WHAT YOU HAVE TO DO:
Word for word, reproduce the records that follow.
(Beginning of DATA FOR REVIEW)
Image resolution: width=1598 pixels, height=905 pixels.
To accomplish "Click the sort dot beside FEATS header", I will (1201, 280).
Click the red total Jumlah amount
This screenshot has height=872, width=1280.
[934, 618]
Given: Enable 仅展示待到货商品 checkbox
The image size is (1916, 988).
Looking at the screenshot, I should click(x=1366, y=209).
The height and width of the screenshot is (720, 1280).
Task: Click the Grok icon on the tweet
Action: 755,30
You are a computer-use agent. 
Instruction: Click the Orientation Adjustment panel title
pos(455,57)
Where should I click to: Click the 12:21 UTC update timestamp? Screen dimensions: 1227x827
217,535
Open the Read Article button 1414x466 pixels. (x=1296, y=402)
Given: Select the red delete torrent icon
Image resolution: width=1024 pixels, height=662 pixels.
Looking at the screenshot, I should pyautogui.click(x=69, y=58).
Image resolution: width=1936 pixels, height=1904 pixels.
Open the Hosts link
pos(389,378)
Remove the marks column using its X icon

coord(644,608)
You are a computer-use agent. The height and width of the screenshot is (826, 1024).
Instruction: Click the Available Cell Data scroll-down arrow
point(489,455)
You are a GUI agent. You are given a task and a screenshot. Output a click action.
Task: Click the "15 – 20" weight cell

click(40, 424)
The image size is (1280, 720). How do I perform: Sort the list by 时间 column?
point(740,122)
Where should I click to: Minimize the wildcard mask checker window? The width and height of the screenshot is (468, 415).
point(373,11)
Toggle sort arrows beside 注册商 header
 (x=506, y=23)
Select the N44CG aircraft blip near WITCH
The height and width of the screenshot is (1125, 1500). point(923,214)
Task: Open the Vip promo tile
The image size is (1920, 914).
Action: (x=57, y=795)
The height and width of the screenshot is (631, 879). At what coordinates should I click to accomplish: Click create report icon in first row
(End of DATA FOR REVIEW)
RESULT OF THIS TASK:
Image resolution: width=1598 pixels, height=905 pixels.
To accomplish "Click the sort dot beside FEATS header", I will (1201, 280).
Click the red total Jumlah amount
This screenshot has height=872, width=1280.
[934, 618]
Given: Enable 仅展示待到货商品 checkbox
The image size is (1916, 988).
Looking at the screenshot, I should click(x=1366, y=209).
The height and width of the screenshot is (720, 1280).
Task: Click the Grok icon on the tweet
Action: 755,30
You are a computer-use agent. 
Instruction: Click the Orientation Adjustment panel title
pos(455,57)
Where should I click to: Click the 12:21 UTC update timestamp? Screen dimensions: 1227x827
217,535
Open the Read Article button 1414x466 pixels. (x=1296, y=402)
Given: Select the red delete torrent icon
Image resolution: width=1024 pixels, height=662 pixels.
Looking at the screenshot, I should pyautogui.click(x=69, y=58).
Image resolution: width=1936 pixels, height=1904 pixels.
Open the Hosts link
pos(389,378)
Remove the marks column using its X icon

coord(644,608)
You are a computer-use agent. The height and width of the screenshot is (826, 1024).
Instruction: Click the Available Cell Data scroll-down arrow
point(489,455)
You are a GUI agent. You are given a task and a screenshot. Output a click action.
Task: Click the "15 – 20" weight cell

click(40, 424)
The image size is (1280, 720). How do I perform: Sort the list by 时间 column?
point(740,122)
Where should I click to: Minimize the wildcard mask checker window? The width and height of the screenshot is (468, 415).
point(373,11)
Toggle sort arrows beside 注册商 header
 (x=506, y=23)
Select the N44CG aircraft blip near WITCH
The height and width of the screenshot is (1125, 1500). point(923,214)
Task: Open the Vip promo tile
The image size is (1920, 914).
Action: (x=57, y=795)
The height and width of the screenshot is (631, 879). At what coordinates should I click to accomplish: Click create report icon in first row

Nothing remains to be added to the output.